By way of introduction, recall that in what Christians now call the Septuagint (see below for more), the word "Parthenon" is used in Isaiah 7:14, which translates as "virgin" from the Greek.
First, the contention that Parthenon means only virgin is simply incorrect. The Greek word Parthenon can mean either a young woman or a virgin; for this reason Parthenon is found in the Septuagint referring to someone who is not a virgin. In Genesis 34:2-4, Shechem raped Dinah, the daughter of the patriarch Jacob, yet the Septuagint refers to her as a Parthenon after the rape: after Shechem had violated her, "his heart desired Dinah, and he loved the damsel (LXX: Parthenon) and he spoke tenderly to the damsel (LXX: Parthenon)." Clearly, Dinah was not a virgin after having been raped, and yet she was referred to as a parthenos, the very same word the Septuagint used to translate the Hebrew word alma in Isaiah 7:14.
Moreover, the Septuagint is not a Jewish document, but rather a Christian one.
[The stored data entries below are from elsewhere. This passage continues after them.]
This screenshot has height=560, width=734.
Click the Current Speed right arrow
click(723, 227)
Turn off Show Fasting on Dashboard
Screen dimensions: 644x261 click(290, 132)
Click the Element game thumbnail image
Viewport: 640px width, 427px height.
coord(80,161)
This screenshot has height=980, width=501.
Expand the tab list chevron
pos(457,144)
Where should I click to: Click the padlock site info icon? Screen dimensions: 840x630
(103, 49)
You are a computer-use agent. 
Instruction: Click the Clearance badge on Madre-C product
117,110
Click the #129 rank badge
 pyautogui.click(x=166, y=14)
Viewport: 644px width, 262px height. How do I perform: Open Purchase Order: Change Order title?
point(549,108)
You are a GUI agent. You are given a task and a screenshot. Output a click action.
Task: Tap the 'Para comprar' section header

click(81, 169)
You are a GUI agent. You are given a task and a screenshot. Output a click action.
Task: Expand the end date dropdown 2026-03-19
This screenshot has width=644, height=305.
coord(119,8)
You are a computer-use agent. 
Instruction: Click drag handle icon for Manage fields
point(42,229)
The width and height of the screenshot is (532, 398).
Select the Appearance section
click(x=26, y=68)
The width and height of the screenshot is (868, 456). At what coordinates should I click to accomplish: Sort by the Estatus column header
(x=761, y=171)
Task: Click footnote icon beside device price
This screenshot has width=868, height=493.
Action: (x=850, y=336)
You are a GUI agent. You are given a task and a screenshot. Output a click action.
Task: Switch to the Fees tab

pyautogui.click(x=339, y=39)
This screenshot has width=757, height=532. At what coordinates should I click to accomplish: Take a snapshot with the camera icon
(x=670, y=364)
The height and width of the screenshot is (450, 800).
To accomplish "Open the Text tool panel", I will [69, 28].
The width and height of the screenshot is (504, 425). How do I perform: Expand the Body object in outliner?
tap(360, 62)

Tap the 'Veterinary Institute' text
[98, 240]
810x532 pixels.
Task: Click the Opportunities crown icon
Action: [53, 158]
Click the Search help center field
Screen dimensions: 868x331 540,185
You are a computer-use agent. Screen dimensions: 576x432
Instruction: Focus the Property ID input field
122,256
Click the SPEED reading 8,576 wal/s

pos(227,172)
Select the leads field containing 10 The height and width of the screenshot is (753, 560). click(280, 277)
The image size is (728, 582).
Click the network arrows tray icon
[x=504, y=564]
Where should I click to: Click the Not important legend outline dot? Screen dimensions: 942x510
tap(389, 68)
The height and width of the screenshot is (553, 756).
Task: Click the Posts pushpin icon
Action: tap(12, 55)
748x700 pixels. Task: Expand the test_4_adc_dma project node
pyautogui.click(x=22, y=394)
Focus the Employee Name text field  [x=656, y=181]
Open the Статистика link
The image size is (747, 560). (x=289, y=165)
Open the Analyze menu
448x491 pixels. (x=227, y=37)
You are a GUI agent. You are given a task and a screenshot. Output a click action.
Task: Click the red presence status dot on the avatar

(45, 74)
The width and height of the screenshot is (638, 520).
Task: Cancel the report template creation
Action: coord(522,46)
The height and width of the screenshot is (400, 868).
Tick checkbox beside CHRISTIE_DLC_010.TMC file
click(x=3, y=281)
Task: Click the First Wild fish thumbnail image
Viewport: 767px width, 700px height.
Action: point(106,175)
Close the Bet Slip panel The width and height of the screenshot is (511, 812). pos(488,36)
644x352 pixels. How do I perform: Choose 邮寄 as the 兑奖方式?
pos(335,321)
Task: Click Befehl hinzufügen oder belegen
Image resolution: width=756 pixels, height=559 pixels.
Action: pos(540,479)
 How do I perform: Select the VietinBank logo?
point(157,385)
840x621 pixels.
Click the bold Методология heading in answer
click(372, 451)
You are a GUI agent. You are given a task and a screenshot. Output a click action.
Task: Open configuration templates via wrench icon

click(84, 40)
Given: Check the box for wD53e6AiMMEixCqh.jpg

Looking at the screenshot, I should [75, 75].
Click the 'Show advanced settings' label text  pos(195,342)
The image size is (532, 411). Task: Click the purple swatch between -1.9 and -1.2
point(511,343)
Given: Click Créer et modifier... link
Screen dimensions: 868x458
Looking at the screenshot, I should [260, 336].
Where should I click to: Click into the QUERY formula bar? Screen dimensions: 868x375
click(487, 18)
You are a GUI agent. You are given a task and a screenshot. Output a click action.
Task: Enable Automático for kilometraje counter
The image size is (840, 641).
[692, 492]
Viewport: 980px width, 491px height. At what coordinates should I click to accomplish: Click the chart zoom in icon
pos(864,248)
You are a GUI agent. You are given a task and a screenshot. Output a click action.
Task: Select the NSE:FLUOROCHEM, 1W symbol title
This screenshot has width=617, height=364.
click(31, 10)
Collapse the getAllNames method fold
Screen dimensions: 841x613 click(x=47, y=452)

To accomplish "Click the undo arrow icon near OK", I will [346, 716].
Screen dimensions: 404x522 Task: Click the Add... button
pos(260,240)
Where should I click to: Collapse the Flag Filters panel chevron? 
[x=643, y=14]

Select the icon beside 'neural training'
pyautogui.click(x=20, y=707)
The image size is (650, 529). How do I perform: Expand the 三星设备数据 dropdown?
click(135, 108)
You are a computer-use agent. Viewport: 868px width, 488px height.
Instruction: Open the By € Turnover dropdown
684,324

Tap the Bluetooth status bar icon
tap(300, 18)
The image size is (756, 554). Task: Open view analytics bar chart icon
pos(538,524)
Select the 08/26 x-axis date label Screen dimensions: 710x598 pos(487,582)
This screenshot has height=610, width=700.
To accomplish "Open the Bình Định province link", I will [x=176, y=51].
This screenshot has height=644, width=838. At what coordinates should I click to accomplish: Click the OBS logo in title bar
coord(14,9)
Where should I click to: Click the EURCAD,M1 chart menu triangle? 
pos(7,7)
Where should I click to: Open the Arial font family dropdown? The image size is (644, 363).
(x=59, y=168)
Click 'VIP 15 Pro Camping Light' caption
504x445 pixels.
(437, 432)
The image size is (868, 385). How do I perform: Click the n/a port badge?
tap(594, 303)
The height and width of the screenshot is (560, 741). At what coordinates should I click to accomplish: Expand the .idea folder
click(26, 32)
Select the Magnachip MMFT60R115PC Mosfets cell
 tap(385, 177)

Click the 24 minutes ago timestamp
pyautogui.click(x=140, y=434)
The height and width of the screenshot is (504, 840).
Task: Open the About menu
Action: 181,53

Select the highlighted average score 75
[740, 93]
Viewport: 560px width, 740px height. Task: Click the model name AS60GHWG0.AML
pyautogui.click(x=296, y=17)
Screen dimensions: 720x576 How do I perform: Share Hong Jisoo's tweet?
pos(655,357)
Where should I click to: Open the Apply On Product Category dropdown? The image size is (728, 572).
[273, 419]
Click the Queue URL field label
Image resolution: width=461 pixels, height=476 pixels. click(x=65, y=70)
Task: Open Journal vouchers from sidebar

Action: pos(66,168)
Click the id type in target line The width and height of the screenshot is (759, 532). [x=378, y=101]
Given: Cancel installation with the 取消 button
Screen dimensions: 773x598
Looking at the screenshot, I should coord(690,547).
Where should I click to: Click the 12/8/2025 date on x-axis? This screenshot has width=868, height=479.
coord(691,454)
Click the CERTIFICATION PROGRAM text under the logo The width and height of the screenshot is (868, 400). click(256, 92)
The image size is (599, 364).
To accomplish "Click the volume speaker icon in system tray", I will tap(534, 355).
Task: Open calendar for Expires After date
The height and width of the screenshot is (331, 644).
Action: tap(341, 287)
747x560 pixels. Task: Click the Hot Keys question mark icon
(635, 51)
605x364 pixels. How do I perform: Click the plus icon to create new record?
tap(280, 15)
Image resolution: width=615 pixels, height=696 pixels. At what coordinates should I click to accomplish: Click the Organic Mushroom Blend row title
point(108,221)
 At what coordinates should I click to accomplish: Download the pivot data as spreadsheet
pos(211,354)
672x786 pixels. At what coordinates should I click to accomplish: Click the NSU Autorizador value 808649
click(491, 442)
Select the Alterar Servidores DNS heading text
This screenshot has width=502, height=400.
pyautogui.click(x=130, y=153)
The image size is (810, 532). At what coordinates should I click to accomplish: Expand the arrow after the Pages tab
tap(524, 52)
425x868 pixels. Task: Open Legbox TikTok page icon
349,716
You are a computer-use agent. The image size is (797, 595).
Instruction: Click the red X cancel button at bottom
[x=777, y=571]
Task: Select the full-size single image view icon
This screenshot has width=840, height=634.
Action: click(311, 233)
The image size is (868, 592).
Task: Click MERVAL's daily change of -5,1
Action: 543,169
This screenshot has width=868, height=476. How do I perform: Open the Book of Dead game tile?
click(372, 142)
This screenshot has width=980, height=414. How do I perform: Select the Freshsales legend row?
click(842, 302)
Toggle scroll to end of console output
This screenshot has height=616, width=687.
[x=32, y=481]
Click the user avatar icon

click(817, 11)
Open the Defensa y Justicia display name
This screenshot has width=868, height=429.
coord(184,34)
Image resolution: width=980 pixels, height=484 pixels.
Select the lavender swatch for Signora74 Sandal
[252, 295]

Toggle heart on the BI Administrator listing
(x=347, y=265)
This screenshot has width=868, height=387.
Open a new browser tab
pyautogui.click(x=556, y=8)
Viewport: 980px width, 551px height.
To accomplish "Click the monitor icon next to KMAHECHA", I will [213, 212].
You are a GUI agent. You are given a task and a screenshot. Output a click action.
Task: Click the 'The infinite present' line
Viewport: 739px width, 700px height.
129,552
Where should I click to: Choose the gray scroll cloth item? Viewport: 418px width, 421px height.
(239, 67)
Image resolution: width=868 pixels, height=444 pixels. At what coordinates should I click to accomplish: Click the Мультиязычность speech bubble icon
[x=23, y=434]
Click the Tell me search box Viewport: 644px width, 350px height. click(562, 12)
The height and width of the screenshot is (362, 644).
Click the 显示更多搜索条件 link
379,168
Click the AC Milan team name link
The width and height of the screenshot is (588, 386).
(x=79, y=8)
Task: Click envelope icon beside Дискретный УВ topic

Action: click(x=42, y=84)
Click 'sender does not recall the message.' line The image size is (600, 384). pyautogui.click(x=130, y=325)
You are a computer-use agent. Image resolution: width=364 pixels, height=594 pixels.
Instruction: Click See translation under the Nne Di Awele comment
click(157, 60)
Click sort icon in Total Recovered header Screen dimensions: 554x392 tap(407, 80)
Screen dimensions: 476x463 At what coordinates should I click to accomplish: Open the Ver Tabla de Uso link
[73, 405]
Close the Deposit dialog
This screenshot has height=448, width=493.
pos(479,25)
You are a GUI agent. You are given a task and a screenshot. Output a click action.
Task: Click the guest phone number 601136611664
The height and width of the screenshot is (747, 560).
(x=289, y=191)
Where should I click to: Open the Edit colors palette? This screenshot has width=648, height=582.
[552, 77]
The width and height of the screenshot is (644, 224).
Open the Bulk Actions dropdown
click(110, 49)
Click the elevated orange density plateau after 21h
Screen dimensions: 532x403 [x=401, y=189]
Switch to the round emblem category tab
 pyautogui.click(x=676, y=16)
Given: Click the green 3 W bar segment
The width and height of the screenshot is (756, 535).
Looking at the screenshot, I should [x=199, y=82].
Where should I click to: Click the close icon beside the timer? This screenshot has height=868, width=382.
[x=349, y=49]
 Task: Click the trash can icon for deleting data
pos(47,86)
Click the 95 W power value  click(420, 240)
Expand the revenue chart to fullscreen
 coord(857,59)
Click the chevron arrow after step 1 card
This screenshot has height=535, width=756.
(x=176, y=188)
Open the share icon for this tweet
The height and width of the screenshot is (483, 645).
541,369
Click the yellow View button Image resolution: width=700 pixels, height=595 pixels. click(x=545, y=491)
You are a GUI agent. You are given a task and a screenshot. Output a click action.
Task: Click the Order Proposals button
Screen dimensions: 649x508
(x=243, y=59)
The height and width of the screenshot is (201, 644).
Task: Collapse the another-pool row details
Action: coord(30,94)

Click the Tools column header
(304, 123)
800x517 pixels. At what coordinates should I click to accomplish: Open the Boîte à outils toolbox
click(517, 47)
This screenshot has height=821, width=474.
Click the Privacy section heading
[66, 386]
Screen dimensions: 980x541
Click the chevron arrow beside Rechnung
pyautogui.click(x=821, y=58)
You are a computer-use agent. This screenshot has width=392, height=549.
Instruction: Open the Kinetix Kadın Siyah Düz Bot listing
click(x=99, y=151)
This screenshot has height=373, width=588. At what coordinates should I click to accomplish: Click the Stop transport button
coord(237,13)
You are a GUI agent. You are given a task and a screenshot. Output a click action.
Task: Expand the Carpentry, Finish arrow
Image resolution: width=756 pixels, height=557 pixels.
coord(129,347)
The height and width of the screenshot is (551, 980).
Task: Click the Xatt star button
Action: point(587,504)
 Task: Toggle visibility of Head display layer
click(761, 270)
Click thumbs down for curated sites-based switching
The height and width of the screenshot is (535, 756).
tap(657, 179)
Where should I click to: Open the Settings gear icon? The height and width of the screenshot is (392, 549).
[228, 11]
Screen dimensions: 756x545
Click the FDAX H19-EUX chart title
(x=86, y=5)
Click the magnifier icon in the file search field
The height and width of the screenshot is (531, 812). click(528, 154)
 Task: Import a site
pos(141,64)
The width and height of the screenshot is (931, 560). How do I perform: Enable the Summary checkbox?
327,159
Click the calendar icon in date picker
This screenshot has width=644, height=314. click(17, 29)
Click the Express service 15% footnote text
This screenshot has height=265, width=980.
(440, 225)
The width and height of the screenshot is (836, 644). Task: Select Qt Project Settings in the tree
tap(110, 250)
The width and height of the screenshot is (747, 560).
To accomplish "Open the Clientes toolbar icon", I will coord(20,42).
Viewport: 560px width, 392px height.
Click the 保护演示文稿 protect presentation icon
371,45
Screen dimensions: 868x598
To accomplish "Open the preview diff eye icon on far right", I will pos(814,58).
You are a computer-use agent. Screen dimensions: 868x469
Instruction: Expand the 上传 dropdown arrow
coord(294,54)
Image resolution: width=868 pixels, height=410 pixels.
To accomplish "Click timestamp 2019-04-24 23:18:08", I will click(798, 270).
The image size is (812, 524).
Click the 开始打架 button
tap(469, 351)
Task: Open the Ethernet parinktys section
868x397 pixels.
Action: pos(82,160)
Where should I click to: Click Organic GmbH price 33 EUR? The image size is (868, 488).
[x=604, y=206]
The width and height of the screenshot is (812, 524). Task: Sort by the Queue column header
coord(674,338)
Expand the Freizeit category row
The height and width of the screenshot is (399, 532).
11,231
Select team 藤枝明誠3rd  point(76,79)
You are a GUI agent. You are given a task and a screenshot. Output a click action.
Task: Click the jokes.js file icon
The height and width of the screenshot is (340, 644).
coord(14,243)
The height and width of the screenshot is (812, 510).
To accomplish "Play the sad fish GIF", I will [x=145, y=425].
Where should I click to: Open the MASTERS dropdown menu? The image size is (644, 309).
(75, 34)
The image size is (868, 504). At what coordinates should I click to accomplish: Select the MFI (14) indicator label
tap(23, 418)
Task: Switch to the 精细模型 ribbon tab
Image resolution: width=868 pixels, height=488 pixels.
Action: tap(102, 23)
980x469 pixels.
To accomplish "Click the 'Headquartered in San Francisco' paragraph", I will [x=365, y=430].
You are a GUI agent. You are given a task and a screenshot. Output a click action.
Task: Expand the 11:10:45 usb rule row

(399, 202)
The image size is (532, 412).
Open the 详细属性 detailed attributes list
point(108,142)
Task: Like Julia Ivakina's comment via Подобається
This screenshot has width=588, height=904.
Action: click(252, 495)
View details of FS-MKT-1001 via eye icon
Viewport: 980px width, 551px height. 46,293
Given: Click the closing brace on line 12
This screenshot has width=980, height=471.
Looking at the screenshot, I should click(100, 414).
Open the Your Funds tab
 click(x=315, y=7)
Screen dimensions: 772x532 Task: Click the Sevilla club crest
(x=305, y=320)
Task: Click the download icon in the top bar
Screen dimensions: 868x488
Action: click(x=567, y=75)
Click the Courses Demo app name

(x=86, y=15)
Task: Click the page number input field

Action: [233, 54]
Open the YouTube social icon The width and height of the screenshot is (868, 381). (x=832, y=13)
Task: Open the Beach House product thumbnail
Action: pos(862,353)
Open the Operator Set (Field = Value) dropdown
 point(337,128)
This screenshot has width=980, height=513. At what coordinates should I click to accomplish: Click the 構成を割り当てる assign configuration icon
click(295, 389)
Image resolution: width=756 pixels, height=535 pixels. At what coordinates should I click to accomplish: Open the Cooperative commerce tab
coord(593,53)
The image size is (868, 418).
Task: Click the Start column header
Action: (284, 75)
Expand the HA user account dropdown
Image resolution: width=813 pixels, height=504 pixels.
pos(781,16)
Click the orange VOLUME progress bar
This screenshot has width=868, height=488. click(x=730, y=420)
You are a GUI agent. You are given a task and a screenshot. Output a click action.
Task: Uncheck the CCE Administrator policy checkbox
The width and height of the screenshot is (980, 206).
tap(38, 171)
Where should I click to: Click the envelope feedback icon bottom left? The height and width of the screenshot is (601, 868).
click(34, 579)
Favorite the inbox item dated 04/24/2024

The original Septuagint, created 2,200 years ago by 72 Jewish translators, was a Greek translation of the Five Books of Moses alone. It therefore did not contain prophetic Books of the Bible such as Isaiah. The Septuagint as we have it today, which includes the Prophets and Writings as well, is a product of the church, not the Jewish people. In fact, the Septuagint remains the official Old Testament of the Greek Orthodox Church, and the manuscripts that consist of our Septuagint today date to the third century C.E. The fact that additional books known as the Apocrypha, which are uniquely sacred to the Roman Catholic and Orthodox Church, are found in the Septuagint should raise a red flag to those inquiring into the Jewishness of the Septuagint.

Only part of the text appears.